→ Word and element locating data
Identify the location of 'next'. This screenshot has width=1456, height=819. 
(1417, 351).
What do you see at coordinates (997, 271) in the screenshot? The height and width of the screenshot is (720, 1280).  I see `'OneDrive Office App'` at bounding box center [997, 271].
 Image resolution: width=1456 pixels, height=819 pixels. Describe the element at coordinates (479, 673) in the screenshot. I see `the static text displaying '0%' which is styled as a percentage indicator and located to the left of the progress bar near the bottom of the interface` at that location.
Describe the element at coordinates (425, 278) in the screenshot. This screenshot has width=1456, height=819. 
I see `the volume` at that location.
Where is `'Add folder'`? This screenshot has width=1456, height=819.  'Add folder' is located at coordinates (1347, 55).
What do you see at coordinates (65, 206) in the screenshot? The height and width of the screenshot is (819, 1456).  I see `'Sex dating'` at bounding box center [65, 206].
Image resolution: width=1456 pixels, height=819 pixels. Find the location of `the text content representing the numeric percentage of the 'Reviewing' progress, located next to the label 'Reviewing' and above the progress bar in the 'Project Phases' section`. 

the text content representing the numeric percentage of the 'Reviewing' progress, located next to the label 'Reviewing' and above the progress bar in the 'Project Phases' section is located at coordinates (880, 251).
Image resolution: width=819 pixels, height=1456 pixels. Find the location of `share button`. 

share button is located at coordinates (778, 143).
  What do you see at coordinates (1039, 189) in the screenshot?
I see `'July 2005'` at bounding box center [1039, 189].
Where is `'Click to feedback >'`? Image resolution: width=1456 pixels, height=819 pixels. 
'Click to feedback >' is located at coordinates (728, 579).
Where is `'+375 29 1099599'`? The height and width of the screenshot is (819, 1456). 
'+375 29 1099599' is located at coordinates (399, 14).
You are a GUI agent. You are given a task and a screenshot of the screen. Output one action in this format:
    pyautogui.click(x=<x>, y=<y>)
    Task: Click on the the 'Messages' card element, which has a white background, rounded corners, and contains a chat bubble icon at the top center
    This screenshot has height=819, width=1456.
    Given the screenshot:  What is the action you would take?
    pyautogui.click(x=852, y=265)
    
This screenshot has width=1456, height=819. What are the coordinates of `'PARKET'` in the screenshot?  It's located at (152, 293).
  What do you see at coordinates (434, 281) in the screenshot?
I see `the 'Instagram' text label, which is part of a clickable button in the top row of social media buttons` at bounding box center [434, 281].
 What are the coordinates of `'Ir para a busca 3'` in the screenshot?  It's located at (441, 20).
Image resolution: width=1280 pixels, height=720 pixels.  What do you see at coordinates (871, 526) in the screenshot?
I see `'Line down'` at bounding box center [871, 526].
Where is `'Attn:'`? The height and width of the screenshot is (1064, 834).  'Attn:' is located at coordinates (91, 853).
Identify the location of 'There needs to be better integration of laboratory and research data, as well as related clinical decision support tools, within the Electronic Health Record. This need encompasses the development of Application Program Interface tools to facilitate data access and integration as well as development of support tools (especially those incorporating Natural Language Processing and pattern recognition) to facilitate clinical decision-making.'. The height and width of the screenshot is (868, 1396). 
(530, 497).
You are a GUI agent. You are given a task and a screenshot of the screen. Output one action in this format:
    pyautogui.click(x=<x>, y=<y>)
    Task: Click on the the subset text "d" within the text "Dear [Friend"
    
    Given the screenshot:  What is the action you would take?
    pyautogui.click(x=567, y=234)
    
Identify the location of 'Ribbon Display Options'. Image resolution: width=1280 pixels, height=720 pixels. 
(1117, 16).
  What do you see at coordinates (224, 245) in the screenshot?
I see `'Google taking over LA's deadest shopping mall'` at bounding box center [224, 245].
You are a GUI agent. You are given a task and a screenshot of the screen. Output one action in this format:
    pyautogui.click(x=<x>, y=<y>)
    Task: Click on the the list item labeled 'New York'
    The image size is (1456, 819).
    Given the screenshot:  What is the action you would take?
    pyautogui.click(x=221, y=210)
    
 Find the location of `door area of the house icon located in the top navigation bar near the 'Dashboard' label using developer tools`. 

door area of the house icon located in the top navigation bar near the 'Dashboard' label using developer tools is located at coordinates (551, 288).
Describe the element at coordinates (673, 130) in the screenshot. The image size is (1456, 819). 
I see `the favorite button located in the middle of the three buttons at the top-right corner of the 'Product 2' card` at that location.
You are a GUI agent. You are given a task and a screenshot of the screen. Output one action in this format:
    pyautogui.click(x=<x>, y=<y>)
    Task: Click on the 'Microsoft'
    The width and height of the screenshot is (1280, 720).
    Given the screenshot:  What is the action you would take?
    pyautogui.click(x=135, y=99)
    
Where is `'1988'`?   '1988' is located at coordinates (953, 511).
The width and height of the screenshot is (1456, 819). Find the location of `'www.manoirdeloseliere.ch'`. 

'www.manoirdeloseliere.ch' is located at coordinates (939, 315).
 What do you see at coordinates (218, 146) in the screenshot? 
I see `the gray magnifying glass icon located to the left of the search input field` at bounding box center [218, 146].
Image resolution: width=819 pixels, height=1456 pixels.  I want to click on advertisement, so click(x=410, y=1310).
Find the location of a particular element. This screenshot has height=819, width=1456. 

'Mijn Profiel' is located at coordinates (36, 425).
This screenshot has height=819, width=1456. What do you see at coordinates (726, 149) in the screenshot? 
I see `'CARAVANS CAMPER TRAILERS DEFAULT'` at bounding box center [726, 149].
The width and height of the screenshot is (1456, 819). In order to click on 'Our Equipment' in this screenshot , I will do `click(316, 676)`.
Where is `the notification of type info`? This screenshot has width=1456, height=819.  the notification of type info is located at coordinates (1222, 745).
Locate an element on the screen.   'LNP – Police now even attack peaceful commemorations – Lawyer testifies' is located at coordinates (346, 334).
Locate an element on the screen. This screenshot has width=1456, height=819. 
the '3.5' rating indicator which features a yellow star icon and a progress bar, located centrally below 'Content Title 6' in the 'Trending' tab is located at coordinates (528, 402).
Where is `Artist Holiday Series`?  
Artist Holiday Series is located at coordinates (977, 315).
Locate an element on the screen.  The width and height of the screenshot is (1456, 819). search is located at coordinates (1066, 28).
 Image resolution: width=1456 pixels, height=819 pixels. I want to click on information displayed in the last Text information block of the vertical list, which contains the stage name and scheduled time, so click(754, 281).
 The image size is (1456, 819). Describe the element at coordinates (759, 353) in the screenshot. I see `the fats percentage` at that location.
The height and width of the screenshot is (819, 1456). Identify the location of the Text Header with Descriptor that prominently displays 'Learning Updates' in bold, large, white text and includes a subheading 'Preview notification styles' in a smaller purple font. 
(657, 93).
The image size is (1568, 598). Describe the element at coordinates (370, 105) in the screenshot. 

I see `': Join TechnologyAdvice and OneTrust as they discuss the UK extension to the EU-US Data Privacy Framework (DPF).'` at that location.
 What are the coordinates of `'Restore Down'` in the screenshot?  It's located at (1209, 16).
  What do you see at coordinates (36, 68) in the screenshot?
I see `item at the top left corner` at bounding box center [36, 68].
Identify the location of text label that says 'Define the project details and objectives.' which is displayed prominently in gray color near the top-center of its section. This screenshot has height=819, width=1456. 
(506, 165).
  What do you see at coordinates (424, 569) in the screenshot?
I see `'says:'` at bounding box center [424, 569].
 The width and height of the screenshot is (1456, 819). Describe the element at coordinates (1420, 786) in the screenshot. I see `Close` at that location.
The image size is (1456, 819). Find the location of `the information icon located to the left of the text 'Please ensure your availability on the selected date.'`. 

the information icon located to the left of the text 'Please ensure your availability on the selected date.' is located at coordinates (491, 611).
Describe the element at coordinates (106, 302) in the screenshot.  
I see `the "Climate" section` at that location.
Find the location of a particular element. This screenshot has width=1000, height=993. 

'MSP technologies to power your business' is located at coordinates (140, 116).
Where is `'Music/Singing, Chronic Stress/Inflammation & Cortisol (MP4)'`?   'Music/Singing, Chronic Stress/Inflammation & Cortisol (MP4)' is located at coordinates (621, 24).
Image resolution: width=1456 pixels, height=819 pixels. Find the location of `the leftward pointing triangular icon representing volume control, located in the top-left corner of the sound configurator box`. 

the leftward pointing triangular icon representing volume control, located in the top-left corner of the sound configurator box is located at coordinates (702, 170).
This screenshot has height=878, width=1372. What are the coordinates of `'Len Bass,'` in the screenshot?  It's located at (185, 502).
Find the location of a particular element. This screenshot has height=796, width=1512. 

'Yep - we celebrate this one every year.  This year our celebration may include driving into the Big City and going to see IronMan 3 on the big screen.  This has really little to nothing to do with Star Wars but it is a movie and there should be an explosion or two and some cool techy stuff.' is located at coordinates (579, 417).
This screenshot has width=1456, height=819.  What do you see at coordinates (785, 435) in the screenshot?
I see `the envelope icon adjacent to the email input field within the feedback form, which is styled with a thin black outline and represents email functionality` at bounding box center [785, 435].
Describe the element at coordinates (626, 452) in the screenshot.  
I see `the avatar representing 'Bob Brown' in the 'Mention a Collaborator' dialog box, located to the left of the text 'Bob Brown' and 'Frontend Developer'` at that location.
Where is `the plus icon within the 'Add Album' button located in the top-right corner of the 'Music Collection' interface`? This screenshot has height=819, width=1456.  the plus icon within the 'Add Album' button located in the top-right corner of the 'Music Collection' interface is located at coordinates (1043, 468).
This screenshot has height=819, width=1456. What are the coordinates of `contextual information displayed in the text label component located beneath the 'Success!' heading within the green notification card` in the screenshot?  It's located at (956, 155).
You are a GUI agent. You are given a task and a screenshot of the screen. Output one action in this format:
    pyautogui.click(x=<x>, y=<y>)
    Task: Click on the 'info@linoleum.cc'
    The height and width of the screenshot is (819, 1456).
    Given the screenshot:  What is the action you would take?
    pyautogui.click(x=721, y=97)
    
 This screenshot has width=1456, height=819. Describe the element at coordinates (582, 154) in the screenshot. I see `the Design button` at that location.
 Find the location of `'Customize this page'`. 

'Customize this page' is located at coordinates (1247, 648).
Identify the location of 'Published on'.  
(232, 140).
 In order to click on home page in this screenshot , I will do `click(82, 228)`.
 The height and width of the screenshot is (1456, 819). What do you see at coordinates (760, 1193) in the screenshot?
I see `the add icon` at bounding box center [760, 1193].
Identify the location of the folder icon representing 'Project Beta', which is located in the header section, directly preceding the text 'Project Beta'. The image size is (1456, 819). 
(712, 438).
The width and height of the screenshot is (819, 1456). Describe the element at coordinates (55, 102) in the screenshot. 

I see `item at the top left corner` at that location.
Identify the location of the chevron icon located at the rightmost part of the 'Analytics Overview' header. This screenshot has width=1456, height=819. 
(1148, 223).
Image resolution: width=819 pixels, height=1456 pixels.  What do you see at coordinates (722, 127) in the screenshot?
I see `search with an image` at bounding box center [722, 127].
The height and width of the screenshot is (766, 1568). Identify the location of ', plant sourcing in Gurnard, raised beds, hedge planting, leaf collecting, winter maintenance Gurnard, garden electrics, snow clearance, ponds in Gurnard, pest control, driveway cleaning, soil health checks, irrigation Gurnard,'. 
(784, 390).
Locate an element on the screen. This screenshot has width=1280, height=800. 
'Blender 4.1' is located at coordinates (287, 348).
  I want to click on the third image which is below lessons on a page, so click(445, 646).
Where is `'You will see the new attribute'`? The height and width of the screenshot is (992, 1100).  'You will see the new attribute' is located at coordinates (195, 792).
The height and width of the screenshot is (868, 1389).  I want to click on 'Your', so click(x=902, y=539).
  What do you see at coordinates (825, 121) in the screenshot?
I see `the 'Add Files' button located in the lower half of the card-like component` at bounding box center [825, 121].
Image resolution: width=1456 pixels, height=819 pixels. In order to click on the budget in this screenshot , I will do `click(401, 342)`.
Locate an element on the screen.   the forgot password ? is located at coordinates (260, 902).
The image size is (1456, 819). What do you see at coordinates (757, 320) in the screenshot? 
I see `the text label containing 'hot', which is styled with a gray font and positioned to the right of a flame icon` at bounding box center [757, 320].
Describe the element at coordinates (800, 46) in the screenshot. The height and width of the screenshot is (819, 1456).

→ Goal of the exercise
Starting with the line that contains "What do you see at coordinates (1039, 189)" and going on through the line that contains "coordinates (399, 14).", write out those lines again with "Image resolution" changed to "Screen resolution". Leave everything else the same.

→ Final result
  What do you see at coordinates (1039, 189) in the screenshot?
I see `'July 2005'` at bounding box center [1039, 189].
Where is `'Click to feedback >'`? Screen resolution: width=1456 pixels, height=819 pixels. 
'Click to feedback >' is located at coordinates (728, 579).
Where is `'+375 29 1099599'`? The height and width of the screenshot is (819, 1456). 
'+375 29 1099599' is located at coordinates (399, 14).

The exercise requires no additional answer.